Кроме того, разве можно упускать из виду, что для того, чтобы переделать мир, надо иметь власть? Мне кажется, г-н Уэллс, что вы сильно недооцениваете вопрос о власти, что он вообще выпадает из Вашей концепции. Ведь что могут сделать люди даже с наилучшими намерениями, если они не способны поставить вопрос о взятии власти и не имеют в руках власти? Они могут, в лучшем случае, оказать содействие тому новому классу, который возьмет власть, но сами перевернуть мир они не могут. Для этого требуется большой класс, который заменил бы класс капиталистов и стал бы таким же полновесным хозяином, как он. Таким классом является рабочий класс. Конечно, надо принять помощь технической интеллигенции и надо, в свою очередь, оказать ей помощь. Но не надо думать, что она, техническая интеллигенция, может сыграть самостоятельную историческую роль. Переделка мира есть большой, сложный и мучительный процесс. Для этого большого дела требуется большой класс. Большому кораблю – большое плаванье».

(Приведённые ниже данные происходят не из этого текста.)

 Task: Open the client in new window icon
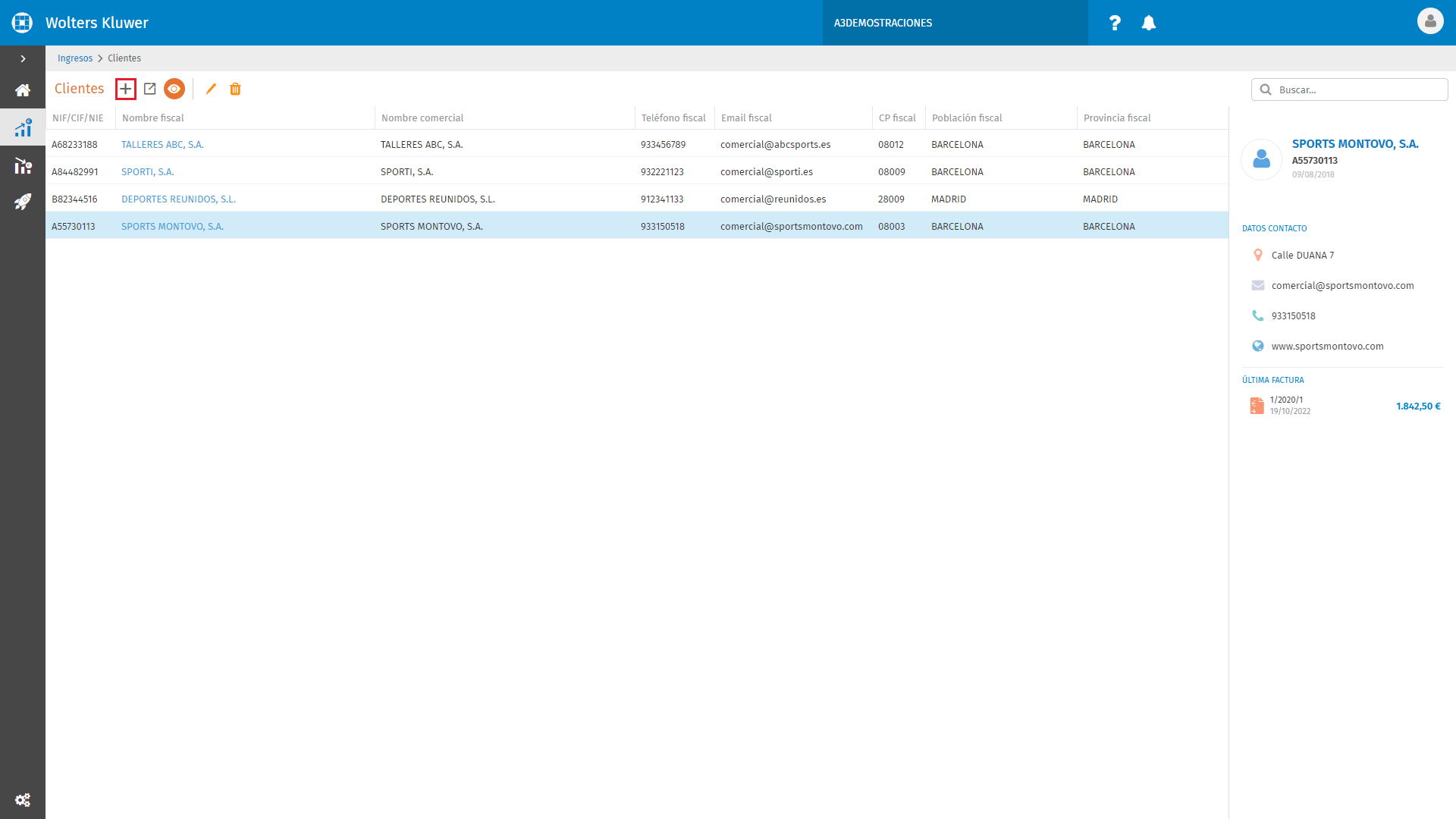(150, 89)
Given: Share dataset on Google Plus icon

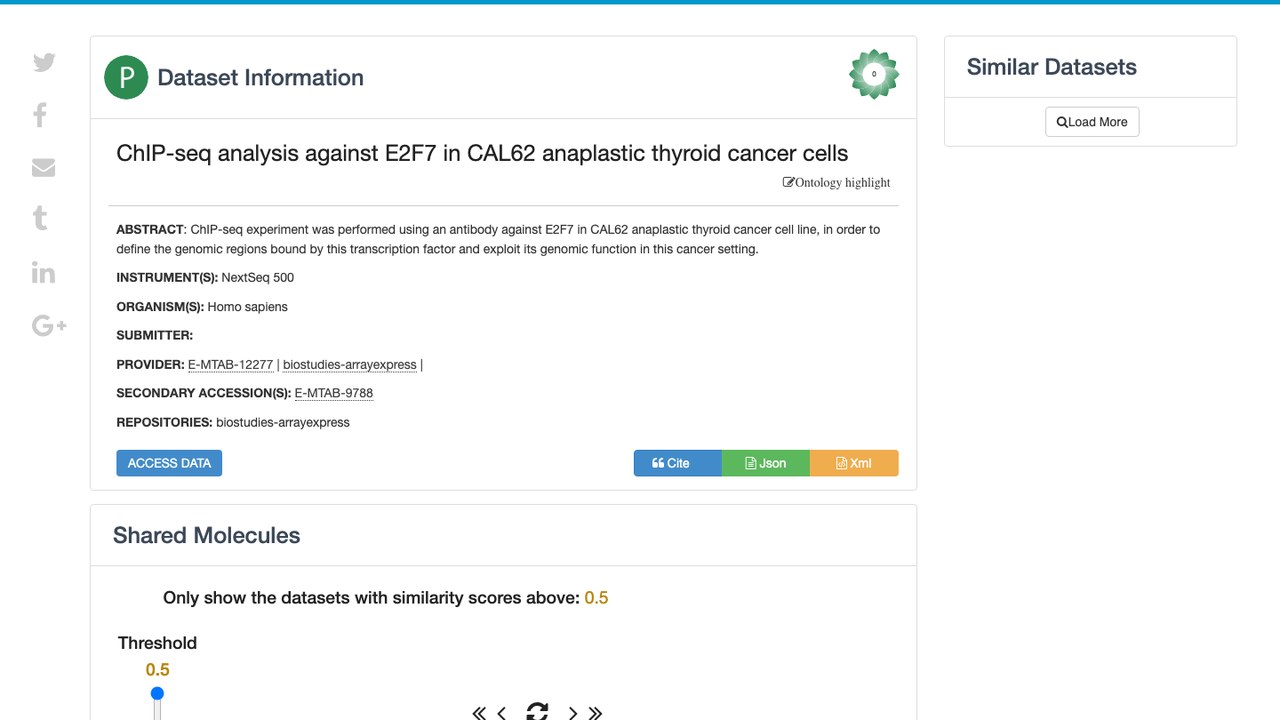Looking at the screenshot, I should pyautogui.click(x=49, y=325).
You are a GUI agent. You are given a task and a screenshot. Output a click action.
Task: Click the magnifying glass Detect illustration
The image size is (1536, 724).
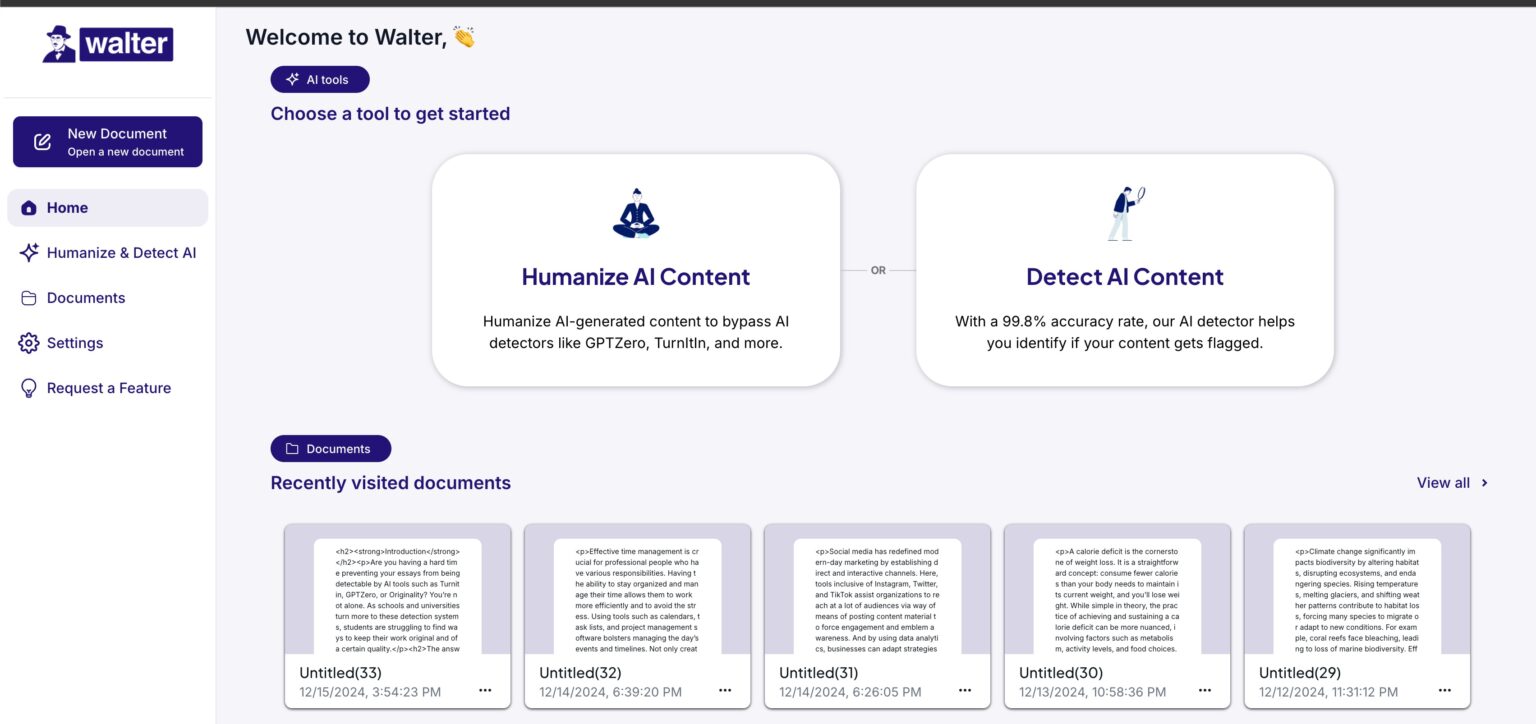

В данном случае Сталин фактически оправдывал процессы по обвинению представителей технической интеллигенции во «вредительстве», прошедшие в СССР. На инженеров дореволюционной школы стремились списать просчеты пятилетних планов, низкую квалификацию рабочих и плохое состояние оборудования, значительная часть которого была установлена еще до 1917 года. Кроме того, партийные начальники нередко вмешивались в производственный процесс, командовали инженерами. Порой это также приводило к авариям, которые и списывали на вредительство тех интеллигентов, кто не принял Октябрьскую революцию и будто бы «не желал участвовать в строительстве нового общества». В точном соответствии со сталинской схемой «вредителей» обвиняли в том, что они действовали по приказу своих бывших хозяев – владельцев фабрик и заводов и совершали акты саботажа и диверсии, чтобы ослабить Советскую власть и подготовить будущую военную интервенцию Запада.
И еще Сталин мягко корил английского писателя: «Вы, г-н Уэллс, исходите, как видно, из предпосылки, что все люди добры. А я не забываю, что имеется много злых людей. Я не верю в доброту буржуазии». Прямо-таки диалог булгаковских Понтия Пилата и Иешуа Га-Ноцри!